##### Data section

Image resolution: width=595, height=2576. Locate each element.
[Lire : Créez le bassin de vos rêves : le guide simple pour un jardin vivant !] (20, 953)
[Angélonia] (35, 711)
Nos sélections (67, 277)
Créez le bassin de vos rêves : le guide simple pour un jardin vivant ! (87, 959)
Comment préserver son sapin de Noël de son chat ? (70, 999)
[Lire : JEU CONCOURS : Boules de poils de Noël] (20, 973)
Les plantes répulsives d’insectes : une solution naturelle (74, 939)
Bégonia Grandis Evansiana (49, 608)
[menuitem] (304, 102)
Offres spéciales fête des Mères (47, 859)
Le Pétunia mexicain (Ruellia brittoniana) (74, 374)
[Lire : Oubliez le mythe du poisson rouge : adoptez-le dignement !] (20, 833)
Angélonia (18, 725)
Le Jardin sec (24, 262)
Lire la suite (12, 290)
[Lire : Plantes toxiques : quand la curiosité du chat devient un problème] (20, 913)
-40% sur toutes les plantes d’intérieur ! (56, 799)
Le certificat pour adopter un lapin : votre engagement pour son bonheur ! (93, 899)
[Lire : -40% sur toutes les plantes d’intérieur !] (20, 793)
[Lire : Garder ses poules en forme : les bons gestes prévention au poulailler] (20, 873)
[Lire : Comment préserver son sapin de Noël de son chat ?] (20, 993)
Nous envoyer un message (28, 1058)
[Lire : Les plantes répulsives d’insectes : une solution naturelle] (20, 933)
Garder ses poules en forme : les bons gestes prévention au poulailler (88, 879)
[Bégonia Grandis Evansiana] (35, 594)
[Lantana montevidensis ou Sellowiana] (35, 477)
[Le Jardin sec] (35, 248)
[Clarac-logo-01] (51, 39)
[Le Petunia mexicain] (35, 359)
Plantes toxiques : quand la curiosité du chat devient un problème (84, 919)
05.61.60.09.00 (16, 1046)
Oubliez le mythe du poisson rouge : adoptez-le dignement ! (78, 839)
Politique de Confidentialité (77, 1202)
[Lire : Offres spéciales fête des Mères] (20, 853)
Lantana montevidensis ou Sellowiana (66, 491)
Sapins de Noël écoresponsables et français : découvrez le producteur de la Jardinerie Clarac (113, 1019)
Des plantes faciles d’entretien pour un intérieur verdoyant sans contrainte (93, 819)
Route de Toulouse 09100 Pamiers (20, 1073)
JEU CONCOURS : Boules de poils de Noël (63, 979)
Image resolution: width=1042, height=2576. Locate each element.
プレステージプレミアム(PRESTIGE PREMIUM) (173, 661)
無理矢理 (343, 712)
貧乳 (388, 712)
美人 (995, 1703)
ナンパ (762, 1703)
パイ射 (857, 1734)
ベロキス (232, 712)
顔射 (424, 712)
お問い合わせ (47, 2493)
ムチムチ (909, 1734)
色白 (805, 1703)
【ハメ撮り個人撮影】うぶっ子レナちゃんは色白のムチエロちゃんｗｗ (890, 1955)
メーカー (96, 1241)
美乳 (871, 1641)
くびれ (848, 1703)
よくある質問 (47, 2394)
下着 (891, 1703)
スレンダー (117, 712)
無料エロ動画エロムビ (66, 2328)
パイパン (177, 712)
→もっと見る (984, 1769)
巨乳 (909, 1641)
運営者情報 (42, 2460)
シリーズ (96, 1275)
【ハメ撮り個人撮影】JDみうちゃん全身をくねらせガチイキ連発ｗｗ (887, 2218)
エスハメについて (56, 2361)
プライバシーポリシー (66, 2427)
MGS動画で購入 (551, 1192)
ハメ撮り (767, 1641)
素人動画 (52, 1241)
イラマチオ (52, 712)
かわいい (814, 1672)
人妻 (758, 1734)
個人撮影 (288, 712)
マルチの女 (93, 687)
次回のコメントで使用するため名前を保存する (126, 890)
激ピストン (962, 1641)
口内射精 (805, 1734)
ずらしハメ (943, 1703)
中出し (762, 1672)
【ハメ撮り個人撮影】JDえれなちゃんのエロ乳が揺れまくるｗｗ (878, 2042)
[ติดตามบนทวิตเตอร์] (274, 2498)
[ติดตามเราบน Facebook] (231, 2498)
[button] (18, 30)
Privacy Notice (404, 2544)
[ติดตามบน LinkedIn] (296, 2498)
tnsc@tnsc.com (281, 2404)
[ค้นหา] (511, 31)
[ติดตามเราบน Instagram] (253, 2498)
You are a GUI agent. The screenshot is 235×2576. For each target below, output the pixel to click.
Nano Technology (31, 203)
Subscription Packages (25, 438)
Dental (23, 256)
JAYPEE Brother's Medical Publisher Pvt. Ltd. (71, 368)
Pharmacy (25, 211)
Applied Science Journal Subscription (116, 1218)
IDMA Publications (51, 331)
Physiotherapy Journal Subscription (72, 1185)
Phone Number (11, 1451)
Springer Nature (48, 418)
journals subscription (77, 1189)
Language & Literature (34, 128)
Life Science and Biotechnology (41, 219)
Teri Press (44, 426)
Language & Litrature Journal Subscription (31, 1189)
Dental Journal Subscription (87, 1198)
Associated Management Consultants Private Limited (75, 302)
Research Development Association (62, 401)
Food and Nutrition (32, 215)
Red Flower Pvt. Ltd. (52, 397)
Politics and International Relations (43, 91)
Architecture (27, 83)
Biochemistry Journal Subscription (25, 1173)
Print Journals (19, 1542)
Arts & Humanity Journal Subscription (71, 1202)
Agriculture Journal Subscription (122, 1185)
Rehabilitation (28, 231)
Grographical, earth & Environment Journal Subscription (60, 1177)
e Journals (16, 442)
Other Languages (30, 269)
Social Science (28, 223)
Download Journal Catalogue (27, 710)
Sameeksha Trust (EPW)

##########

== What to do ==
Lines that include the word "height" are to be extracted from the data above.

== Task answer ==
Image resolution: width=595, height=2576. Locate each element.
Image resolution: width=1042, height=2576. Locate each element.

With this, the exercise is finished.